Yirmi Dokuzuncu ve Otuzuncu ve On Altıncı Sözler gibi ekser parçalarında, hakaik-i imaniyenin yüzer tılsımlarını keşf ve izah edip, aklı inkârdan ve tereddütlerden kurtarmış. İşte bu hakikat içindir ki, bu çok usandırıcı zamanda, usandırmayacak bir tarzda, çok tekrarla, aklı başında olanları Risale-i Nur'la meşgul ediyor. Re'fet mektubunda demiş: "Ne vakit bir araya gelsek, Sözler'den birisini açıp okuruz, tatlı tatlı istifade edip Üstadımızla görüşürüz. Hem Risale-i Nur'un en bâriz hâsiyeti, usandırmamaktır. Yüz defa okunsa, yüz birinci de yine zevkle okunabilir." Demiş, doğru söylemiş. Yalnız, Risale-i Nur'un tercümanı, hakikî vazifesinin haricinde dünyadaki istikbaliyata nadiren ara sıra bakması, zâhirî bir müşevveşiyet verir. Meselâ, bundan otuz kırk sene evvel: "Bir nur gelecek, bir nur âlemi göreceğiz" demiş, o mânâyı geniş bir dairede ve siyasette tasavvur etmiş.

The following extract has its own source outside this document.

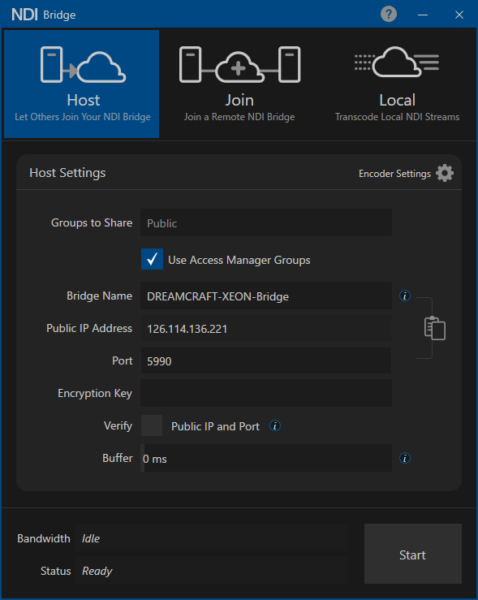Adjust the Buffer slider at 0 ms
The image size is (478, 600).
point(266,458)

Hem bundan on dört, on beş sene evvel, "Dinsizliği çevirenler müthiş semavî tokatlar yiyecekler" diye büyük, geniş, küre-i arz dairesindeki hâdiseyi, dar bir memlekette ve mahdut insanlarda tasavvur etmiş. Halbuki istikbal, o iki ihbar-ı gaybiyeyi tasavvurun pek fevkinde tefsir ve tâbir eyledi.
Eski Said'in "Bir nur âlemi göreceğiz" demesi, Risale-i Nur'un dairesinin mânâsını hissetmiş, geniş bir dâire-i siyasiye tasavvur ettiği gibi; sırr-ı اِنَّۤا اَعْطَيْنَا [1] 'da, on üç, on dört sene sonra, "Dinsizliği, zındıkayı neşredenler, müthiş tokatlar yiyecekler" deyip geniş bir hakikatı dar bir dairede tasavvur etmiş. İstikbâl, o iki hakikati tâbir ve tefsir eyledi.